Patrick James Garland
Flight Lieutenant · 49602 · United Kingdom
- Died
- 1 January 1945, aged 36
- Fate
- Killed in action
Biography
Patrick James Garland was the eldest of four brothers, all of whom joined the Royal Air Force and all of whom died in its service. The family came from Ballinacor in County Wicklow, Ireland; their father was Dr Patrick Joseph Garland, CMG. Born in 1908, Patrick was by 1945 a Flight Lieutenant and a married man, the husband of Mary Elizabeth Garland of East Finchley in Middlesex.

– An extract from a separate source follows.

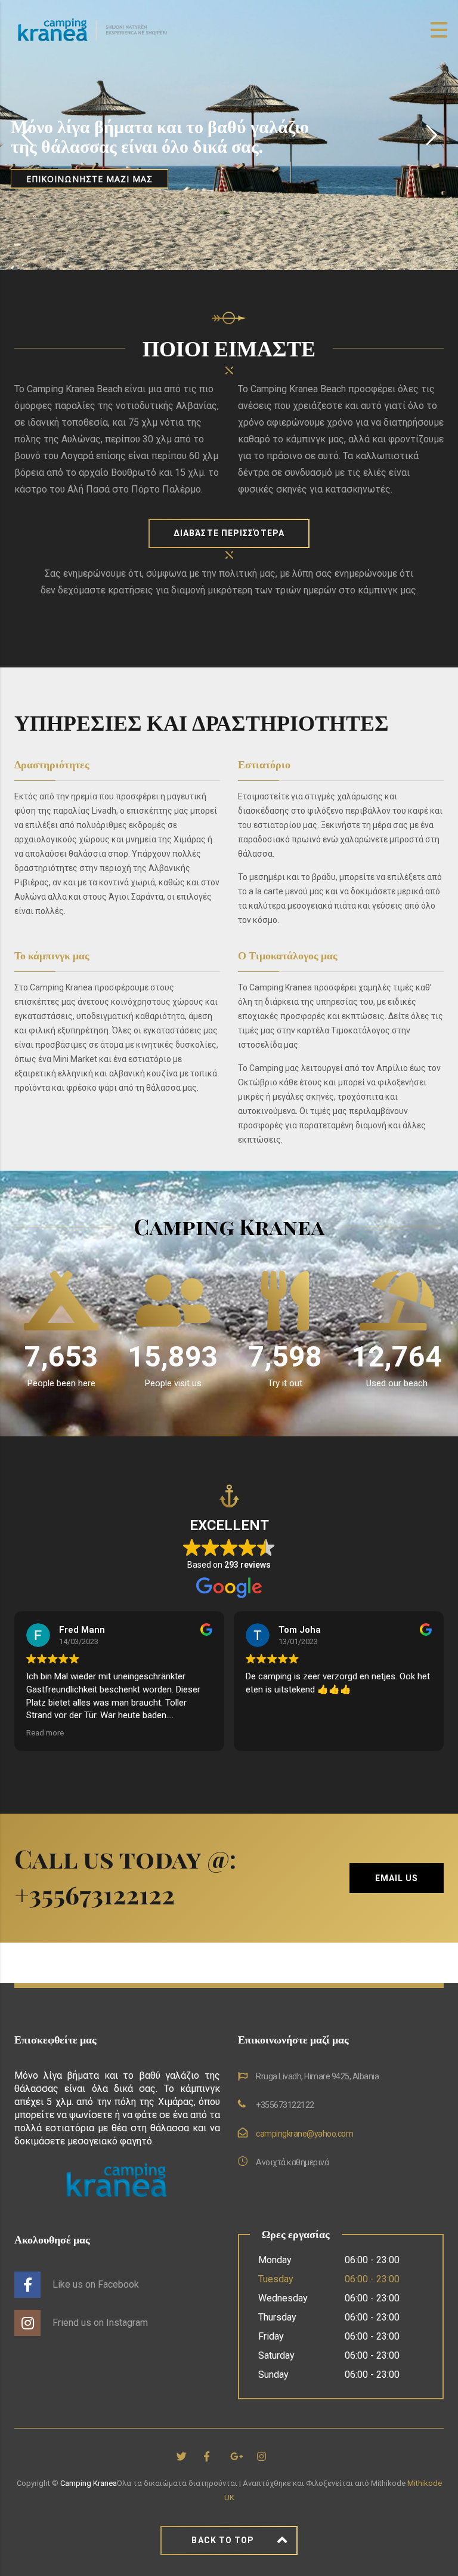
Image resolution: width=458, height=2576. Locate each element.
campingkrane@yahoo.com (304, 2133)
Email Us (396, 1878)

He flew with No. 2 Squadron, a fighter-reconnaissance unit of the Second Tactical Air Force operating Spitfires over the advancing Allied front in north-west Europe. On 1 January 1945 he was killed flying Spitfire RM803, lost from the squadron’s base at Gilze-Rijen in the recently liberated southern Netherlands. He was 36 years old, the last of the four brothers to fall, and was buried at Bergen-op-Zoom War Cemetery.

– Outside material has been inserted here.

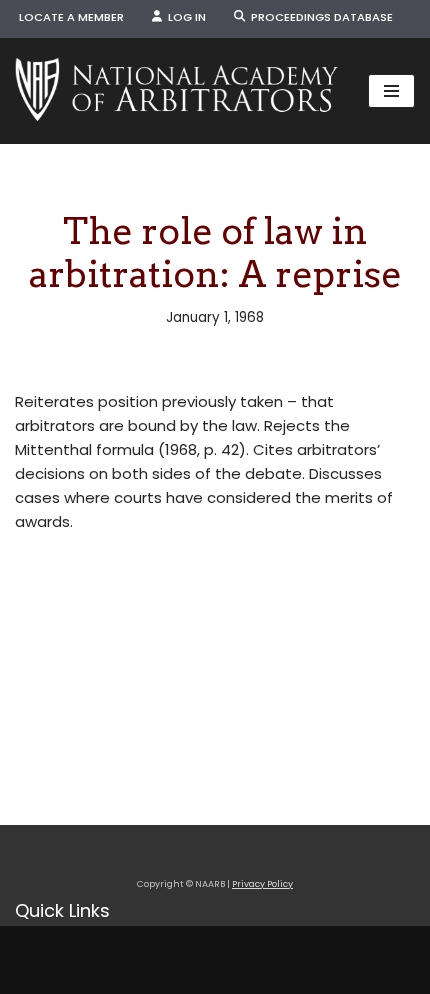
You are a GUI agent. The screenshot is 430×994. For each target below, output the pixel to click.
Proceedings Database (319, 17)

The most famous of the brothers was Flying Officer Donald Edward Garland, who had been killed nearly five years earlier, on 12 May 1940, leading a low-level attack by Fairey Battles of No. 12 Squadron against the bridges over the Albert Canal at Veldwezelt in Belgium. For pressing home that attack through intense fire he was awarded a posthumous Victoria Cross. The two remaining brothers also died on active service — Pilot Officer Desmond William Garland in Belgium on 5 June 1942, and Flight Lieutenant John Cuthbert Garland on 28 February 1943 — a loss of four sons from one family that stands among the most severe borne by any household in the war.

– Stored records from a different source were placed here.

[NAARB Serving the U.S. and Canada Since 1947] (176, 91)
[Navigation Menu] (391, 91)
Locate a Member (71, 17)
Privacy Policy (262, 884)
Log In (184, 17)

Sources: This page was compiled from publicly available historical sources, including CWGC — Flight Lieutenant Patrick James Garland, 2 Sqn RAF, RAF Commands War Dead database — Flight Lieutenant P J Garland (49602) and Wikipedia: Donald Garland. The text is original and has been written from factual source material; no source text has been copied unless specifically quoted and attributed.
Burial / commemoration
- Cemetery
- Bergen-op-zoom War Cemetery, Netherlands
Operations on this date. One raid in this archive was flown on the night of 1 January 1945: Dortmund–ems Canal. (Cross-reference by date — not in itself confirmation this airman flew it.)